Homebrew M1 Migration

As part of my MacBook upgrade, I directly transferred my old laptop’s data into my new one. So when I naively ran brew update I received the following:

/usr/local/Homebrew/Library/Homebrew/cmd/update.sh: line 37: /usr/local/bin/git: Bad CPU type in executable

Rather than try to debug this and countless other libraries not working because they were intended for Intel instead of ARM, I used the opportunity to uninstall Homebrew and start fresh. After reinstalling Homebrew and adding the recommended commands to my .zprofile to add Homebrew to my PATH, I was in good shape.

Hello Vim, my old friend

When checking my .zprofile for errors, I noticed Vim was yelling at me. That reminded me of my dotfiles repo, so I ran to its README to run the installation instructions. And they worked! So while Vim these days is used more for the occasional commit message edit and not my entire workflow, I’m still very grateful for having a good jumping off point for a fresh install. It also reminds me I should add things like fnm and gh if I want them to be part of my toolchain by default.

Speaking of Git

As soon as I finished that thought I ran into this error trying to commit:

error: gpg failed to sign the data
fatal: failed to write commit object

Great!
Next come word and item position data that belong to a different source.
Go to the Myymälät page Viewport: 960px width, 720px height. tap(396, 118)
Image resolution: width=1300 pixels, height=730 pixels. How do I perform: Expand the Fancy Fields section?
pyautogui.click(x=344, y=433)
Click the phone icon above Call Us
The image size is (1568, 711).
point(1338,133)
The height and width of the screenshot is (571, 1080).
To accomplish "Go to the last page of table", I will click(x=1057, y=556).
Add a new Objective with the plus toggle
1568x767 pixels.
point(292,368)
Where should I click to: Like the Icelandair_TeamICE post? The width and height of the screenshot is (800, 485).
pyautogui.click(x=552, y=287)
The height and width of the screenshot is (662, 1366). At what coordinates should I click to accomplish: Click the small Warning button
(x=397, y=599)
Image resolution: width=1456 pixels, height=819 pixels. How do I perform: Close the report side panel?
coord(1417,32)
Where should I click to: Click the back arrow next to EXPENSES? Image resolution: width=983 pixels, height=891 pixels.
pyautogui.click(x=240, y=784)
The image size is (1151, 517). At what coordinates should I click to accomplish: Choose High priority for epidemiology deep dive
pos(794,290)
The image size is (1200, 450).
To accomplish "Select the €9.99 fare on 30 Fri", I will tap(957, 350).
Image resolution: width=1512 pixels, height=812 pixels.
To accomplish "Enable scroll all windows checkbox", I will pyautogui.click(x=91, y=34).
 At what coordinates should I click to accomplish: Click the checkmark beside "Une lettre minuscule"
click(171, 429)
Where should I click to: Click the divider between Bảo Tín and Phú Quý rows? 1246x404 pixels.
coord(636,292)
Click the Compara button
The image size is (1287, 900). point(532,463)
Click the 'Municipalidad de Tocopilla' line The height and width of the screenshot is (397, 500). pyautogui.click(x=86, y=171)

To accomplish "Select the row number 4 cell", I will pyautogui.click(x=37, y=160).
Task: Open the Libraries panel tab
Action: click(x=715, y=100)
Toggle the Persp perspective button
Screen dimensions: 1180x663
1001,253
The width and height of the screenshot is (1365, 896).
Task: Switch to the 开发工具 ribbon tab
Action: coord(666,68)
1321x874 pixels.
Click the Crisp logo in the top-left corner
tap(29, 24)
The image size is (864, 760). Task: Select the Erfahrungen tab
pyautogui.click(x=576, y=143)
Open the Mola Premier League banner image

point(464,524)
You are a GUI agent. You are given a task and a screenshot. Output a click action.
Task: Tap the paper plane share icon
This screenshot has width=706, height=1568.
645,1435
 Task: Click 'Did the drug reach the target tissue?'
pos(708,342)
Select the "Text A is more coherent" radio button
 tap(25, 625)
So now I need to figure out how to get my signing working again.

1Password CLI and SSH Signing

1Password has a CLI that can be downloaded directly or installed via brew install 1password-cli. I just had to check a few boxes and told 1Password to configure my ~/.ssh/config correctly.

1Password Developer configuration screen

After I imported my old key to 1Password it prompted me to set-up commit signing with SSH — I didn’t know that was a thing! So after adding my SSH key as a signing key (instead of as an auth key — it was already added as such), I was able to see the fruits of my labor:

My latest dotfiles repo commit, in all its verified goodness

Because the new MacBook has a fingerprint reader, I can easily add that as an additional check whenever I need to sign my commits. Maybe not the most necessary given what I do day-to-day, but I think it’s neat and glad it was so easy to use.